Although many women veterans suffer from PTSD, the condition still remains underdiagnosed. Studies show that a diagnosis of a mental health condition (such as PTSD) was associated with lower rates of cancer screening for female veterans after active duty, increasing the risk of developing the disease without treatment.
Facing the challenges of screenings and treating female veterans
Jackson has some recommendations for facing the challenges of treating female veterans, both for female veterans themselves and their clinicians. Women currently in the military or with previous service experience should know that they can take advantage of the health services available at the VA to receive regular screenings and treatment. “The VA has general medical services, head to toe, anything that veterans need.”
Jackson points out that the VA does not have the resources to provide care for every health need onsite. “You don’t give birth in the VA system, you go to a community hospital or major facility that has the capacity for labor and delivery. When I had twins, I was high risk so they sent me to Marquette University Medical Center, but care was still paid for by the VA.”

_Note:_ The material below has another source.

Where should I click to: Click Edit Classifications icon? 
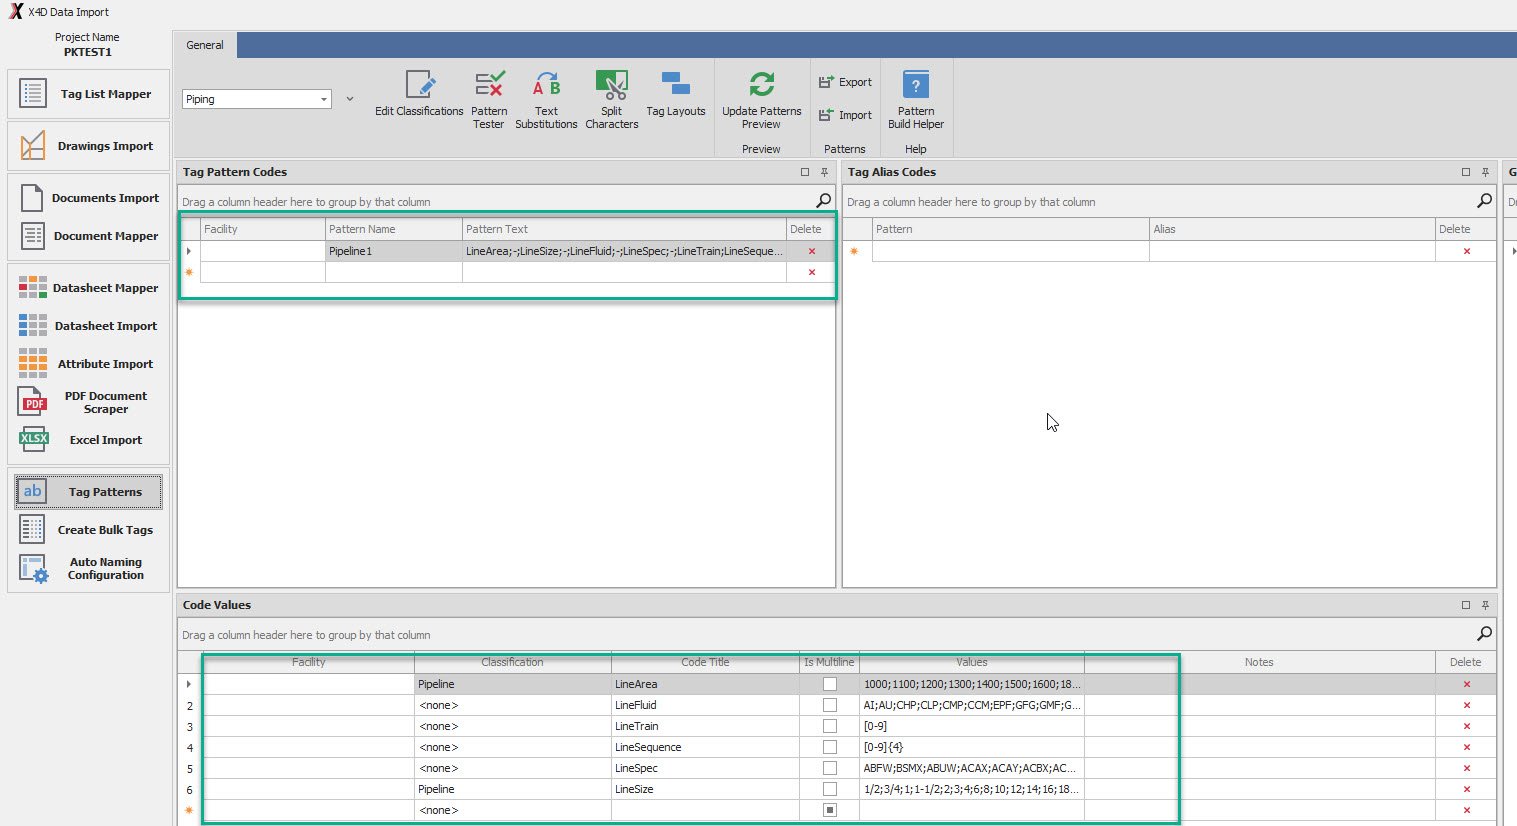coord(419,95)
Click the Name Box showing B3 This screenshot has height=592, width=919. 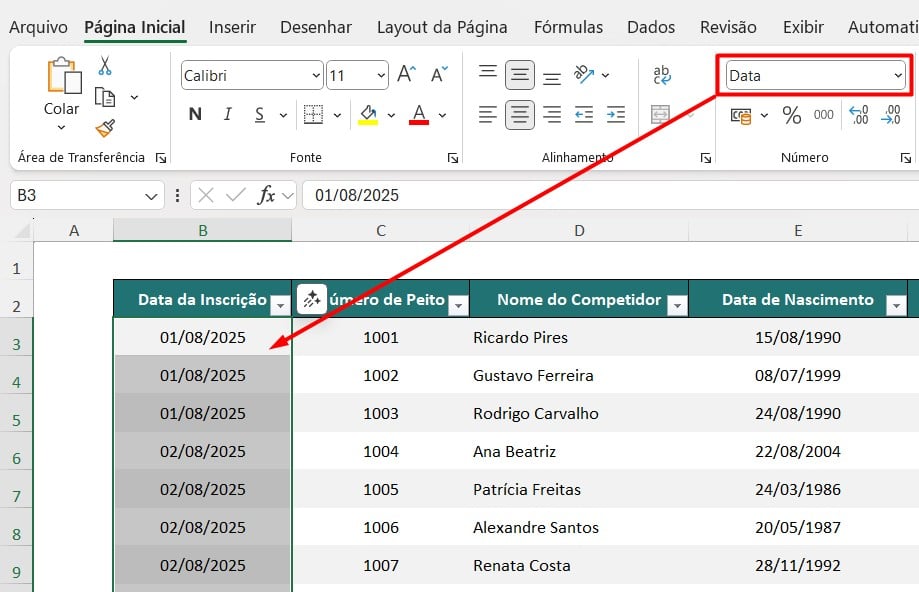[x=75, y=195]
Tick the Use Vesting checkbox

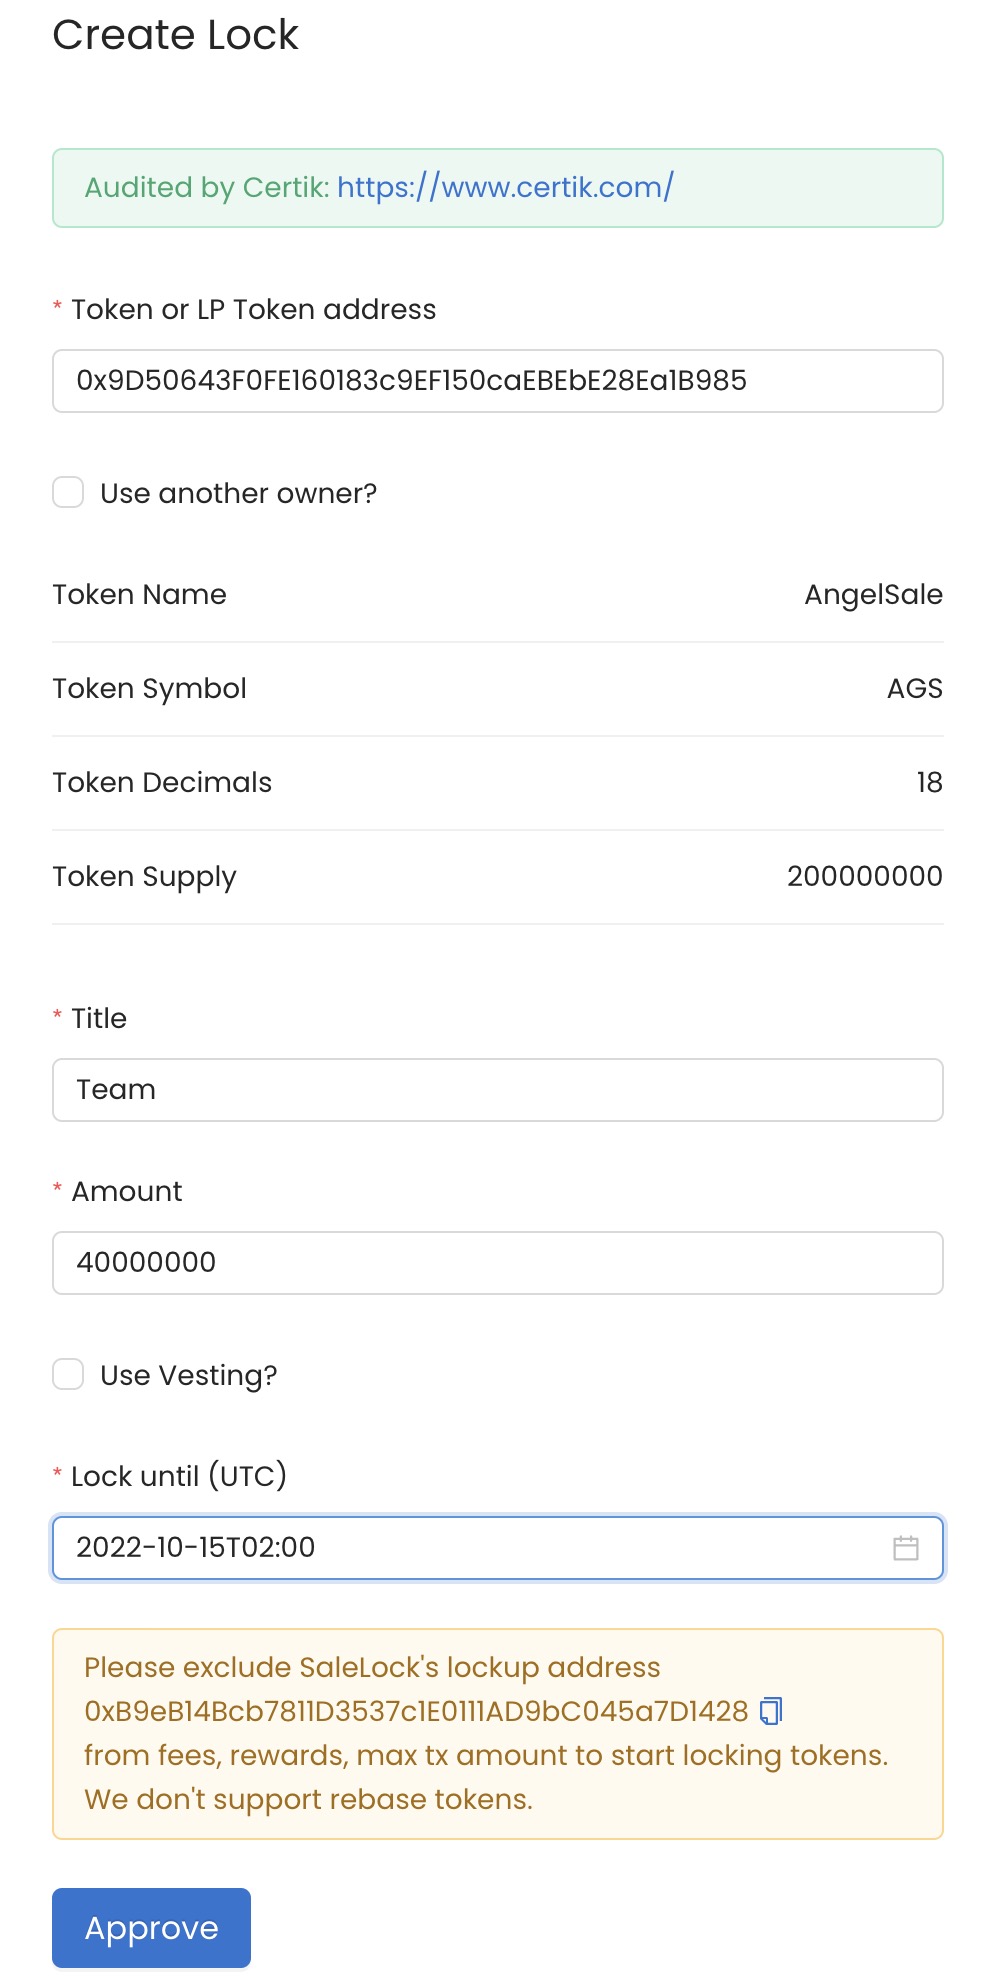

When female veterans visit a nonmilitary provider, regular primary care physicians and OBGYNs often do not have adequate experience in offering or coordinating female-specific health conditions among veterans, such as cervical cancer screening services.
Jackson suggests that clinicians use notifications to remind women when to receive screenings in order to simulate military settings. “Veterans are used to the notifications they received in the military to get screenings. It’s important that NPs, GPs, and GYNs remind veterans to make sure that they get checked. Everyone has an EMR so stay on top of their patients that they are getting the annual screening.”
Primary care physicians, who may lack experience in providing female-specific cancer screening services, can receive guidance from experts at point of care with visual assessment tools. The EVA System uses teleconsultation for colposcopy and gynecological procedures so clinicians with experience treating female veterans can provide their guidance to the onsite physician. Working together, experienced clinicians and OBGYNs can help women veterans navigate the post-military health system with awareness and sensitivity.